Available data section start
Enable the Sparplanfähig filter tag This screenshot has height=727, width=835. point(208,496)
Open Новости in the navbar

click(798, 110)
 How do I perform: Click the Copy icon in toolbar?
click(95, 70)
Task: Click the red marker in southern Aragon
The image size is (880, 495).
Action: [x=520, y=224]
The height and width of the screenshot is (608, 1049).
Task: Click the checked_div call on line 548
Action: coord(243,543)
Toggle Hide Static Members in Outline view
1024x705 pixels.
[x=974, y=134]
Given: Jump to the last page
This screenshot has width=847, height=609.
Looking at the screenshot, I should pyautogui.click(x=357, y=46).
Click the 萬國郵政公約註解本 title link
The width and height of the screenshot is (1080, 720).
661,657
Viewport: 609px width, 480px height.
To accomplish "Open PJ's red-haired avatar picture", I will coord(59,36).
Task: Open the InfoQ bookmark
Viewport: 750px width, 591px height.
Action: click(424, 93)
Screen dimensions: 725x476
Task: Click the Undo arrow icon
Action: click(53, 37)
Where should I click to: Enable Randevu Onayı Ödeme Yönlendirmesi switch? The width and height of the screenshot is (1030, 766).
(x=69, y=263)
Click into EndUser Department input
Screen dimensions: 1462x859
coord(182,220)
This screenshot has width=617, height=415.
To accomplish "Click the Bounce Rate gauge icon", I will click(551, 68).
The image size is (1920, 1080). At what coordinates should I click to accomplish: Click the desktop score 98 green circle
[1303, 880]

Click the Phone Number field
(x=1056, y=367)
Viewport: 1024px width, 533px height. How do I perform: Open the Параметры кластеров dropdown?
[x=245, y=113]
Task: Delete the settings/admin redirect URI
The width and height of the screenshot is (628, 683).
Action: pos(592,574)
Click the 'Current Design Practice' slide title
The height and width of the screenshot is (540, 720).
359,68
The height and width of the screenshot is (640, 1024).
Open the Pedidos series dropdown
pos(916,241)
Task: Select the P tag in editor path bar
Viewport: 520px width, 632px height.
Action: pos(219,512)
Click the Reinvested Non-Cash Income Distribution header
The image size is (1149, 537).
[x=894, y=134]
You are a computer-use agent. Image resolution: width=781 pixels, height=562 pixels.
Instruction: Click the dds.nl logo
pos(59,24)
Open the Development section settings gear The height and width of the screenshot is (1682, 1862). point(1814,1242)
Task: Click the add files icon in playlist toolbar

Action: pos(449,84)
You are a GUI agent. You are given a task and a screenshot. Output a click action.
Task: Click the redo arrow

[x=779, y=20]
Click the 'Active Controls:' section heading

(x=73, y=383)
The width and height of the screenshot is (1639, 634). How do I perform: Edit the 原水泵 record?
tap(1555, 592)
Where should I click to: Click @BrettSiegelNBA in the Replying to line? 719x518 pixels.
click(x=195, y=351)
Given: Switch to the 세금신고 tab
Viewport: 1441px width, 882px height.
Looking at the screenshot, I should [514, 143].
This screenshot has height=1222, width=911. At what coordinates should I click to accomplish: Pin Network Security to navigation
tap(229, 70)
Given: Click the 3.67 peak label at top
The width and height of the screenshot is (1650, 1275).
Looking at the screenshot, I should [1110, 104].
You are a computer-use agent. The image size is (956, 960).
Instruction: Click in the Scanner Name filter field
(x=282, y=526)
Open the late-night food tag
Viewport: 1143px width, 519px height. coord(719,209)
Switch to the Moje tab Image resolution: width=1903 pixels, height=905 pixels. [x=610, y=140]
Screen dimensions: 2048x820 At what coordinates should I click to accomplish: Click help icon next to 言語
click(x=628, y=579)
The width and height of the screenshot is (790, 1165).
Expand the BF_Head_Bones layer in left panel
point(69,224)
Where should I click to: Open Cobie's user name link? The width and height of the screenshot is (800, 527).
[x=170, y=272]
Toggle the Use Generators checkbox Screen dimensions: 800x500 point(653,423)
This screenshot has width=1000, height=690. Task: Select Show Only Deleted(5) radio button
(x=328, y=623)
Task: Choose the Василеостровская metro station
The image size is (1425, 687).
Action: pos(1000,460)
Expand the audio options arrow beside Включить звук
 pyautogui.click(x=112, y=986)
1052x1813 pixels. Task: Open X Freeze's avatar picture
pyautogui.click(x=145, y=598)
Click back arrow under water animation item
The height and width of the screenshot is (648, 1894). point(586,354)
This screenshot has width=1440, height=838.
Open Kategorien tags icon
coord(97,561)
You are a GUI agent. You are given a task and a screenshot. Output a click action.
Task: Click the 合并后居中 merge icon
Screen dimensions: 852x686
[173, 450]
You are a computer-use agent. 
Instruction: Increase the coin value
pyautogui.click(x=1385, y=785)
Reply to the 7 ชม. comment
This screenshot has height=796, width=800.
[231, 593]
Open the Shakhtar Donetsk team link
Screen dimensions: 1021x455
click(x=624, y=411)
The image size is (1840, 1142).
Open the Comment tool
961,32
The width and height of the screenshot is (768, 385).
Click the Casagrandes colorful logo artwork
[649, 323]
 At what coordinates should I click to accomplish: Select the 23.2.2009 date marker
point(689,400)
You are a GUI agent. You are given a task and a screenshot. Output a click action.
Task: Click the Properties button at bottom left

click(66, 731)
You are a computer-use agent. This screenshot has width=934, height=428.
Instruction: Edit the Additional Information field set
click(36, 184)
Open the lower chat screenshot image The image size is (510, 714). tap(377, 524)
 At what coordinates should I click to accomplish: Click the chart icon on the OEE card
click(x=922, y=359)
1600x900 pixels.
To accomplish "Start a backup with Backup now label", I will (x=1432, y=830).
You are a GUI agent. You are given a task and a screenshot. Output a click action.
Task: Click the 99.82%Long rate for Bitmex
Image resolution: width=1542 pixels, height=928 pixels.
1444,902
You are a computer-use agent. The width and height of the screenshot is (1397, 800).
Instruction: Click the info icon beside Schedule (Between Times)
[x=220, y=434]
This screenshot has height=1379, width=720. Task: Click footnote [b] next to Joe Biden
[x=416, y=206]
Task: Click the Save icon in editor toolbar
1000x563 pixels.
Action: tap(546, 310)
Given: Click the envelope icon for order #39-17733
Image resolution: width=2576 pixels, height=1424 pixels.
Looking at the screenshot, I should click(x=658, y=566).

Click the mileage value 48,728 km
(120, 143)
Available data section end
What is being asked
Restate the whole listing word for word so that no line differs from the original.

Task response
Enable the Sparplanfähig filter tag This screenshot has height=727, width=835. point(208,496)
Open Новости in the navbar

click(798, 110)
 How do I perform: Click the Copy icon in toolbar?
click(95, 70)
Task: Click the red marker in southern Aragon
The image size is (880, 495).
Action: [x=520, y=224]
The height and width of the screenshot is (608, 1049).
Task: Click the checked_div call on line 548
Action: coord(243,543)
Toggle Hide Static Members in Outline view
1024x705 pixels.
[x=974, y=134]
Given: Jump to the last page
This screenshot has width=847, height=609.
Looking at the screenshot, I should pyautogui.click(x=357, y=46).
Click the 萬國郵政公約註解本 title link
The width and height of the screenshot is (1080, 720).
661,657
Viewport: 609px width, 480px height.
To accomplish "Open PJ's red-haired avatar picture", I will coord(59,36).
Task: Open the InfoQ bookmark
Viewport: 750px width, 591px height.
Action: click(424, 93)
Screen dimensions: 725x476
Task: Click the Undo arrow icon
Action: click(53, 37)
Where should I click to: Enable Randevu Onayı Ödeme Yönlendirmesi switch? The width and height of the screenshot is (1030, 766).
(x=69, y=263)
Click into EndUser Department input
Screen dimensions: 1462x859
coord(182,220)
This screenshot has width=617, height=415.
To accomplish "Click the Bounce Rate gauge icon", I will click(551, 68).
The image size is (1920, 1080). At what coordinates should I click to accomplish: Click the desktop score 98 green circle
[1303, 880]

Click the Phone Number field
(x=1056, y=367)
Viewport: 1024px width, 533px height. How do I perform: Open the Параметры кластеров dropdown?
[x=245, y=113]
Task: Delete the settings/admin redirect URI
The width and height of the screenshot is (628, 683).
Action: pos(592,574)
Click the 'Current Design Practice' slide title
The height and width of the screenshot is (540, 720).
359,68
The height and width of the screenshot is (640, 1024).
Open the Pedidos series dropdown
pos(916,241)
Task: Select the P tag in editor path bar
Viewport: 520px width, 632px height.
Action: pos(219,512)
Click the Reinvested Non-Cash Income Distribution header
The image size is (1149, 537).
[x=894, y=134]
You are a computer-use agent. Image resolution: width=781 pixels, height=562 pixels.
Instruction: Click the dds.nl logo
pos(59,24)
Open the Development section settings gear The height and width of the screenshot is (1682, 1862). point(1814,1242)
Task: Click the add files icon in playlist toolbar

Action: pos(449,84)
You are a GUI agent. You are given a task and a screenshot. Output a click action.
Task: Click the redo arrow

[x=779, y=20]
Click the 'Active Controls:' section heading

(x=73, y=383)
The width and height of the screenshot is (1639, 634). How do I perform: Edit the 原水泵 record?
tap(1555, 592)
Where should I click to: Click @BrettSiegelNBA in the Replying to line? 719x518 pixels.
click(x=195, y=351)
Given: Switch to the 세금신고 tab
Viewport: 1441px width, 882px height.
Looking at the screenshot, I should [514, 143].
This screenshot has height=1222, width=911. At what coordinates should I click to accomplish: Pin Network Security to navigation
tap(229, 70)
Given: Click the 3.67 peak label at top
The width and height of the screenshot is (1650, 1275).
Looking at the screenshot, I should [1110, 104].
You are a computer-use agent. The image size is (956, 960).
Instruction: Click in the Scanner Name filter field
(x=282, y=526)
Open the late-night food tag
Viewport: 1143px width, 519px height. coord(719,209)
Switch to the Moje tab Image resolution: width=1903 pixels, height=905 pixels. [x=610, y=140]
Screen dimensions: 2048x820 At what coordinates should I click to accomplish: Click help icon next to 言語
click(x=628, y=579)
The width and height of the screenshot is (790, 1165).
Expand the BF_Head_Bones layer in left panel
point(69,224)
Where should I click to: Open Cobie's user name link? The width and height of the screenshot is (800, 527).
[x=170, y=272]
Toggle the Use Generators checkbox Screen dimensions: 800x500 point(653,423)
This screenshot has width=1000, height=690. Task: Select Show Only Deleted(5) radio button
(x=328, y=623)
Task: Choose the Василеостровская metro station
The image size is (1425, 687).
Action: pos(1000,460)
Expand the audio options arrow beside Включить звук
 pyautogui.click(x=112, y=986)
1052x1813 pixels. Task: Open X Freeze's avatar picture
pyautogui.click(x=145, y=598)
Click back arrow under water animation item
The height and width of the screenshot is (648, 1894). point(586,354)
This screenshot has width=1440, height=838.
Open Kategorien tags icon
coord(97,561)
You are a GUI agent. You are given a task and a screenshot. Output a click action.
Task: Click the 合并后居中 merge icon
Screen dimensions: 852x686
[173, 450]
You are a computer-use agent. 
Instruction: Increase the coin value
pyautogui.click(x=1385, y=785)
Reply to the 7 ชม. comment
This screenshot has height=796, width=800.
[231, 593]
Open the Shakhtar Donetsk team link
Screen dimensions: 1021x455
click(x=624, y=411)
The image size is (1840, 1142).
Open the Comment tool
961,32
The width and height of the screenshot is (768, 385).
Click the Casagrandes colorful logo artwork
[649, 323]
 At what coordinates should I click to accomplish: Select the 23.2.2009 date marker
point(689,400)
You are a GUI agent. You are given a task and a screenshot. Output a click action.
Task: Click the Properties button at bottom left

click(66, 731)
You are a computer-use agent. This screenshot has width=934, height=428.
Instruction: Edit the Additional Information field set
click(36, 184)
Open the lower chat screenshot image The image size is (510, 714). tap(377, 524)
 At what coordinates should I click to accomplish: Click the chart icon on the OEE card
click(x=922, y=359)
1600x900 pixels.
To accomplish "Start a backup with Backup now label", I will (x=1432, y=830).
You are a GUI agent. You are given a task and a screenshot. Output a click action.
Task: Click the 99.82%Long rate for Bitmex
Image resolution: width=1542 pixels, height=928 pixels.
1444,902
You are a computer-use agent. The width and height of the screenshot is (1397, 800).
Instruction: Click the info icon beside Schedule (Between Times)
[x=220, y=434]
This screenshot has height=1379, width=720. Task: Click footnote [b] next to Joe Biden
[x=416, y=206]
Task: Click the Save icon in editor toolbar
1000x563 pixels.
Action: tap(546, 310)
Given: Click the envelope icon for order #39-17733
Image resolution: width=2576 pixels, height=1424 pixels.
Looking at the screenshot, I should click(x=658, y=566).

Click the mileage value 48,728 km
(120, 143)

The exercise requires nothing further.